Best, People, Reformed, Actively

The painter constructs, the photographer discloses.

- Susan Sontag

Photographer, Painter, Constructs

Depression is melancholy minus its charms - the animation, the fits.

- Susan Sontag

Depression, Charms, Minus, Melancholy

Science fiction films are not about science. They are about disaster, which is one of the oldest subjects of art.

- Susan Sontag

Art, Which, Films, Science Fiction

Victims suggest innocence. And innocence, by the inexorable logic that governs all relational terms, suggests guilt.

- Susan Sontag

Guilt, Innocence, Inexorable, Governs

To take a photograph is to participate in another person's mortality, vulnerability, mutability.
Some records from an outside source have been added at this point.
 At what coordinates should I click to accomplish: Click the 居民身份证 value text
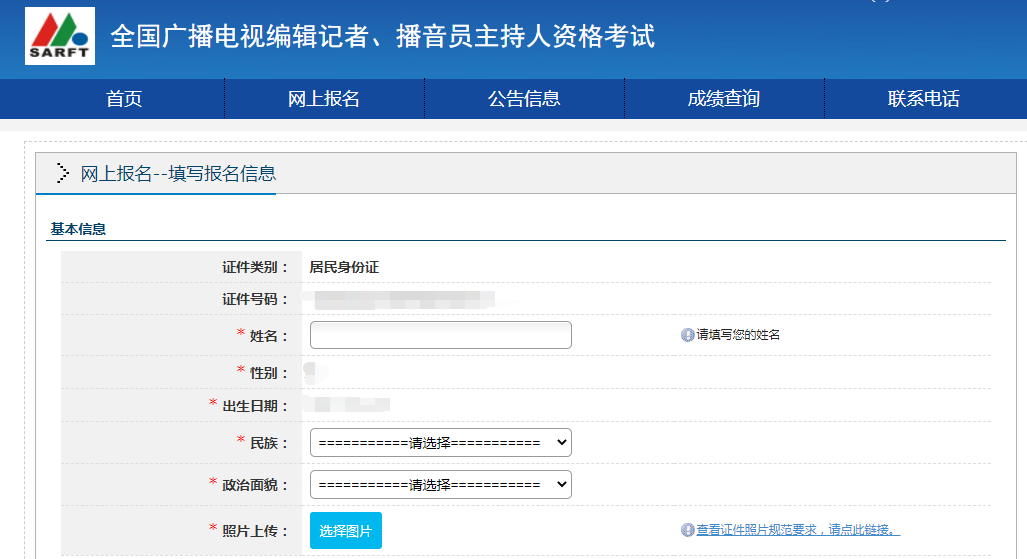coord(344,267)
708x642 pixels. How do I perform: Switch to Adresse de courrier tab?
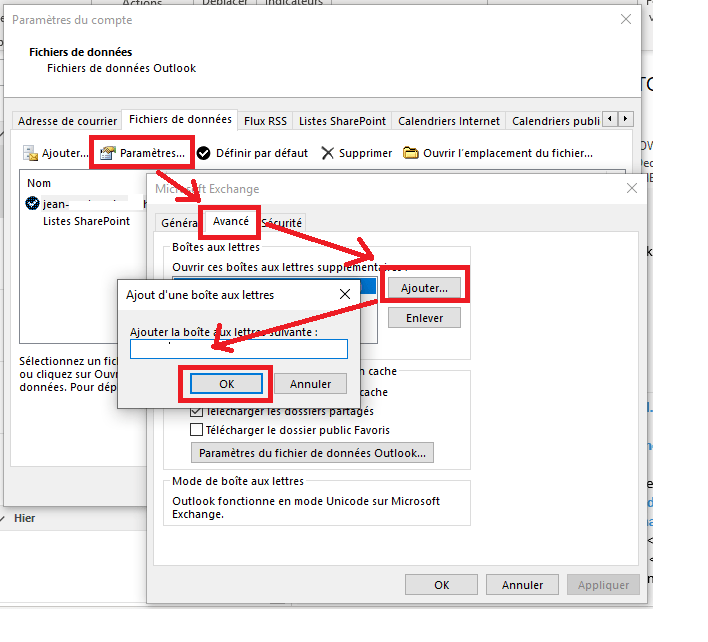point(67,121)
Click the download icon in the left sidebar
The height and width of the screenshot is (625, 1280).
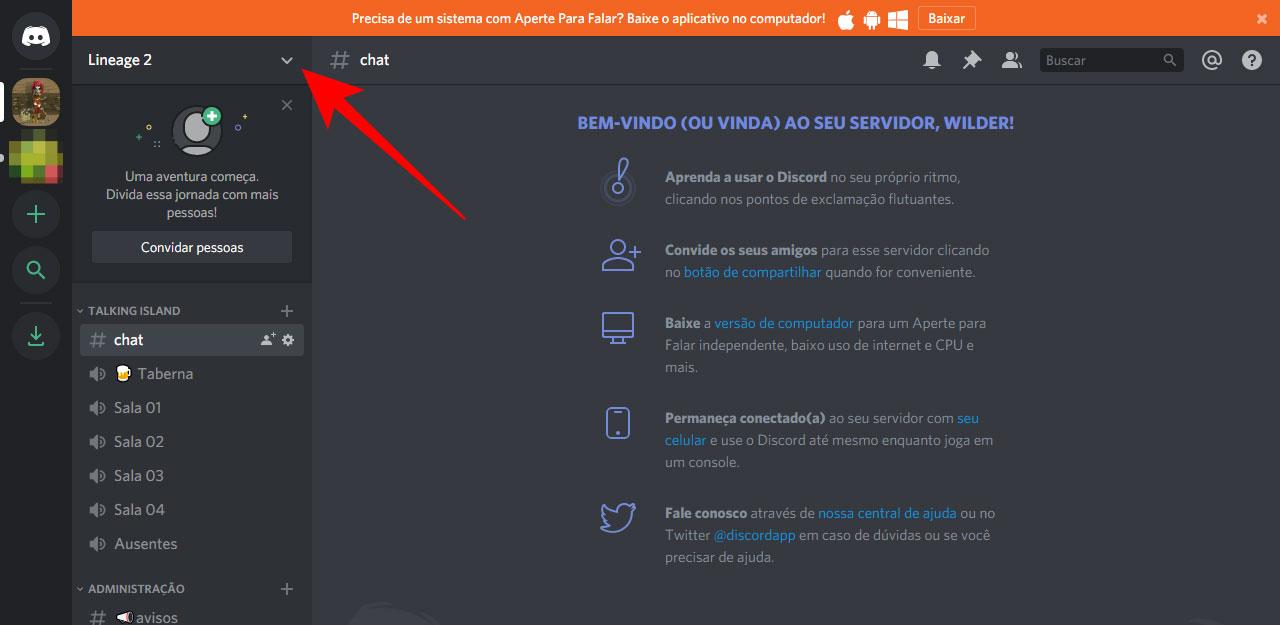point(36,336)
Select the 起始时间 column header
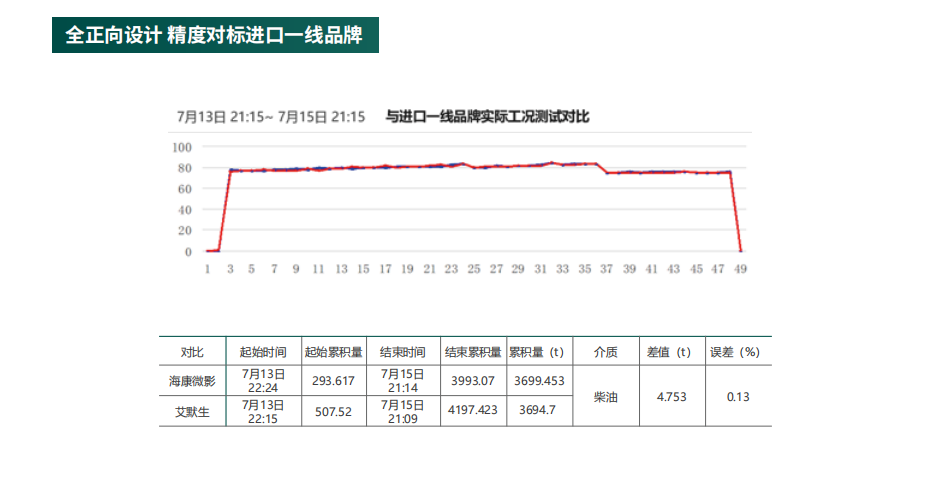This screenshot has width=942, height=488. coord(263,352)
Precisely by slicing out this moment and freezing it, all photographs testify to time's relentless melt.

- Susan Sontag

Out, Another, Participate, Testify

'Camp' is a vision of the world in terms of style - but a particular style. It is the love of the exaggerated.

- Susan Sontag

Love, Vision, World, Camp

AIDS obliges people to think of sex as having, possibly, the direst consequences: suicide. Or murder.

- Susan Sontag

Sex, Think, Having, Possibly

I was not looking for my dreams to interpret my life, but rather for my life to interpret my dreams.

- Susan Sontag

My Life, Looking, Rather, Interpret

The ideology of capitalism makes us all into connoisseurs of liberty - of the indefinite expansion of possibility.

- Susan Sontag

Liberty, Ideology, Makes, Possibility

Existence is no more than the precarious attainment of relevance in an intensely mobile flux of past, present, and future.

- Susan Sontag

Past, More, Intensely, Attainment

Making social comment is an artificial place for an artist to start from. If an artist is touched by some social condition, what the artist creates will reflect that, but you can't force it.

- Susan Sontag

Some, Making, Touched, Comment

AIDS occupies such a large part in our awareness because of what it has been taken to represent. It seems the very model of all the catastrophes privileged populations feel await them.

- Susan Sontag

Been, Very, Large, Represent

The love of the famous, like all strong passions, is quite abstract. Its intensity can be measured mathematically, and it is independent of persons.

- Susan Sontag

Love, Famous, Measured, Passions

In the final analysis, style is art. And art is nothing more or less than various modes of stylized, dehumanized representation.

- Susan Sontag

Art, More, Modes, Stylized

Travel becomes a strategy for accumulating photographs.

- Susan Sontag

Travel, Photographs, Becomes, Strategy

Ambition, if it feeds at all, does so on the ambition of others.